This application is a National Stage application of PCT/US2013/049846 filed on Jul. 10, 2013, published in the English language on Jan. 15, 2015 as International Publication Number WO 2015/005914A1, entitled “Methods And Apparatus For Dynamic Low Frequency Noise Suppression”, which is incorporated herein by reference.
As is known in the art, noise suppression in communication systems is desirable to improve the user experience. For example, mobile device communication between two or more parties is improved if the words spoken by the parties are crisp and easy to understand. Noise can make it difficult for the parties to understand what is being said by the other parties.
Conventional communication systems involving speech typically use Wiener filters to suppress stationary noise. However, the Wiener filter response is dependent upon the Signal-to-Noise Ratio (SNR) so that Wiener filters may not react with sufficient quickness to adequately suppress non-stationary noise bursts. As is known in the art, noise bursts can be problematic since it can be difficult to obtain a reliable estimate of the noise power spectral density. In addition, in conventional systems detection of relatively short bursts may be unreliable.
The present invention provides methods and apparatus for speech signal enhancement by dynamically suppressing low frequency noise events without suppressing speech components. With this arrangement, noise events, such as road bumps, can be suppressed without suppressing speech formants.

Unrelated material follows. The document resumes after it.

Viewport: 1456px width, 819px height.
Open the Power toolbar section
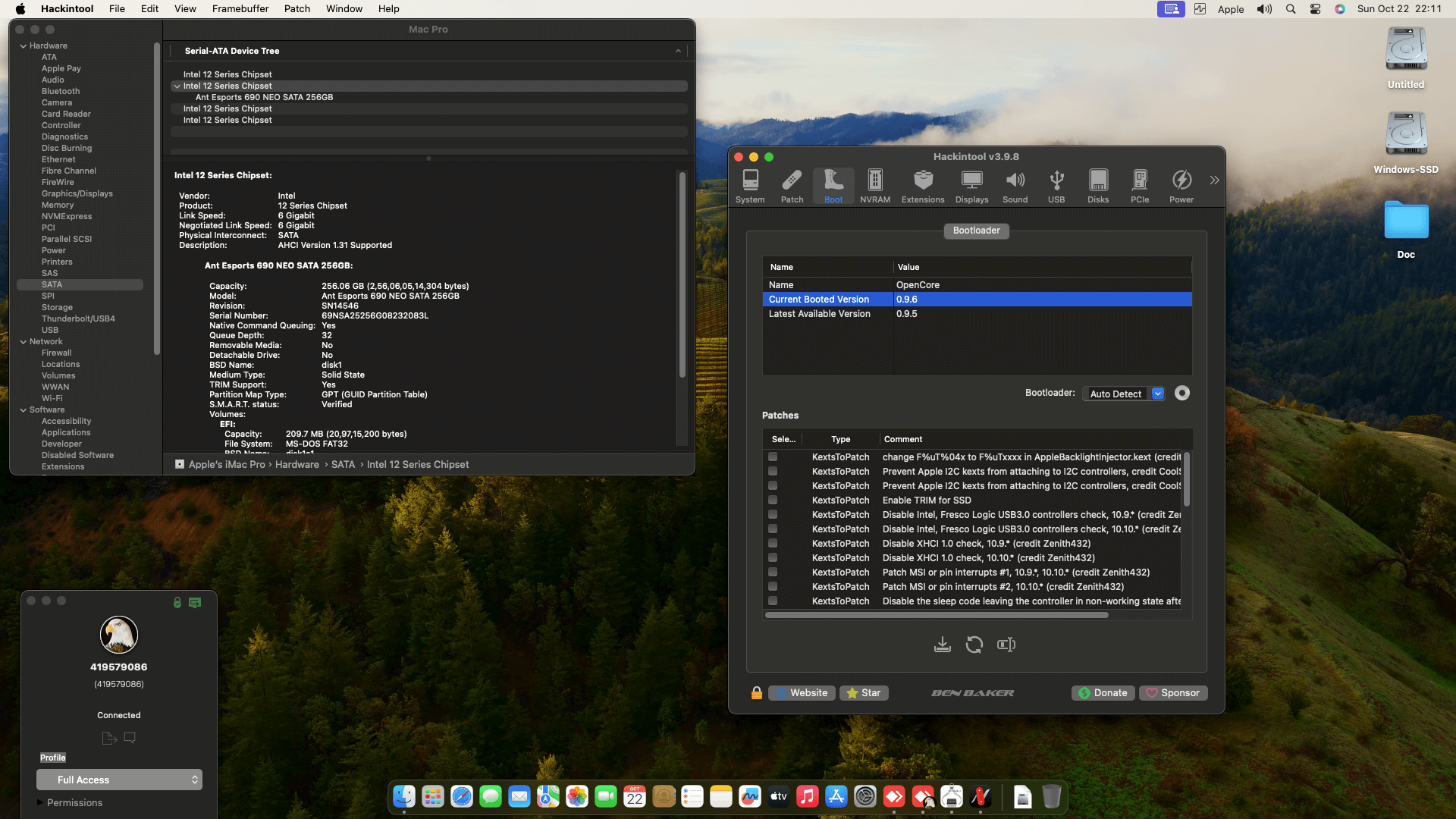(1181, 186)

In one embodiment, a speech signal enhancement system for removing noise from microphone input and providing a cleaned up output signal includes dynamic low frequency noise event suppression in accordance with exemplary embodiments of the invention. Exemplary speech signal enhancement systems can include single and/or multiple microphone systems that are useful for mobile telephone applications. While exemplary embodiments of the invention are shown and described in conjunction with particular applications, components, and processing, it is understood that embodiments of the invention are applicable to audio applications in general in which it is desirable to suppress certain low frequency noise events.
In one aspect of the invention, a method comprises: receiving an input signal, forming a first window of the input signal spanning a first frequency range, forming a second window of the input signal having a second frequency range adjacent to the first frequency range, determining information on any signal peaks in the first and second windows, computing, using a computer processor, a dampening level from the information on the signal peaks in the first and second windows, and adjusting sizes of the first and second windows until a final dampening level is determined for dynamically suppressing non-speech audio events in the input signal.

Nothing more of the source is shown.